We also observe, that when given Y and P with multiple columns, the performance measure is computed separately for each column, and then averaged. This is what happens when using some performance measure for parameter selection in cross-validation with multi-output prediction problems. The chosen parameter is the one that leads to best mean performance over all the targets.
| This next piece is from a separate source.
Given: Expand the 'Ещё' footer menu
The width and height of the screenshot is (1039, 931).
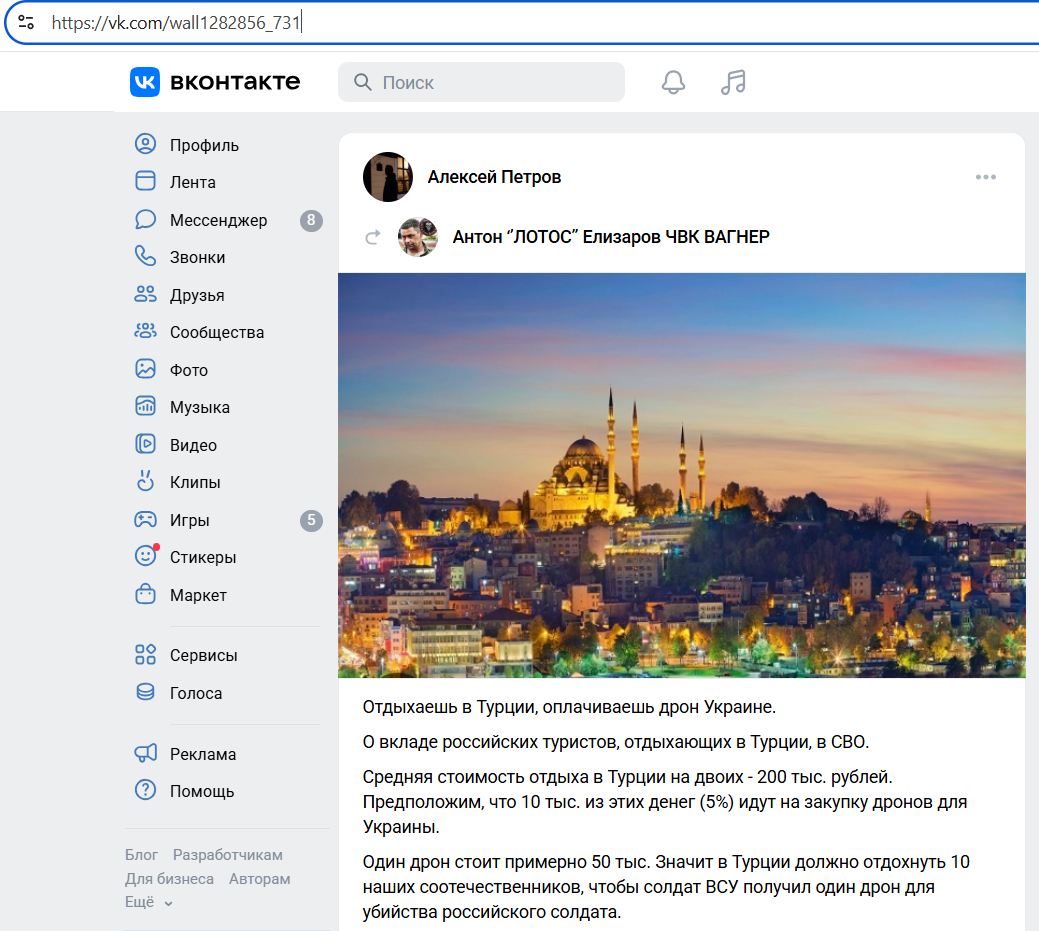Looking at the screenshot, I should 149,902.
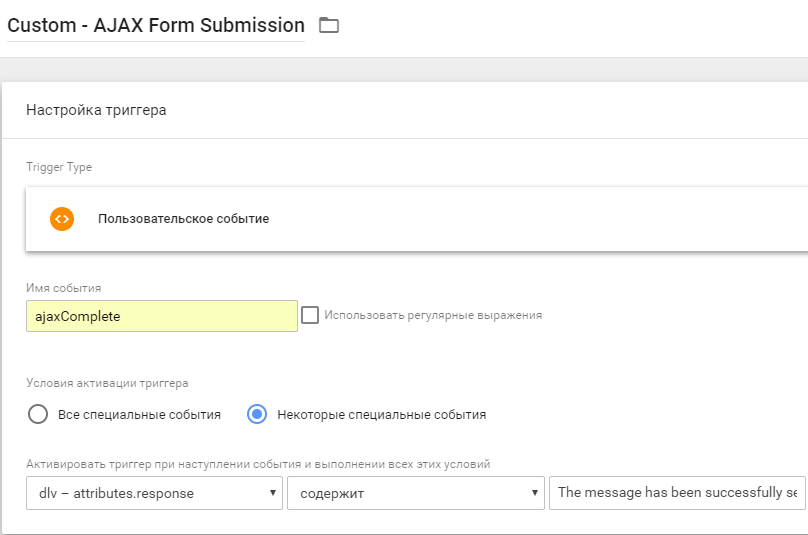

Tutorial 2: Multi-class accuracy

RLScore contains some tools for converting multi-class learning problems to several independent binary classification problems, and for converting vector valued multi-target predictions back to multi-class predictions.

import numpy as np

from rlscore.utilities import multiclass
from rlscore.measure import ova_accuracy

Y = [0,0,1,1,2,2]
Y_ova = multiclass.to_one_vs_all(Y)

P_ova = [[1, 0, 0], [1.2,0.5, 0], [0, 1, -1], [1, 1.2, 0.5], [0.2, -1, -1], [0.3, -1, -2]]
acc = ova_accuracy(Y_ova, P_ova)
print("ova-mapped Y")
print(Y_ova)
print("P, class prediction is chosen with argmax")
print(P_ova)
print("Accuracy computed with one-vs-all mapped labels and predictions: %f" %acc)
print("original Y")
print(Y)
print("P mapped to class predictions")
P = multiclass.from_one_vs_all(P_ova)
print(P)
acc = np.mean(Y==P)
print("Accuracy is the same:%f " %acc)
ova-mapped Y
[[ 1. -1. -1.]
 [ 1. -1. -1.]
 [-1.  1. -1.]
 [-1.  1. -1.]
 [-1. -1.  1.]
 [-1. -1.  1.]]
P, class prediction is chosen with argmax
[[1, 0, 0], [1.2, 0.5, 0], [0, 1, -1], [1, 1.2, 0.5], [0.2, -1, -1], [0.3, -1, -2]]
Accuracy computed with one-vs-all mapped labels and predictions: 0.666667
original Y
[0, 0, 1, 1, 2, 2]
P mapped to class predictions
[0 0 1 1 0 0]
Accuracy is the same:0.666667 

When doing multi-class learning, one should use the ova_accuracy function for parameter selection and computing the final performance.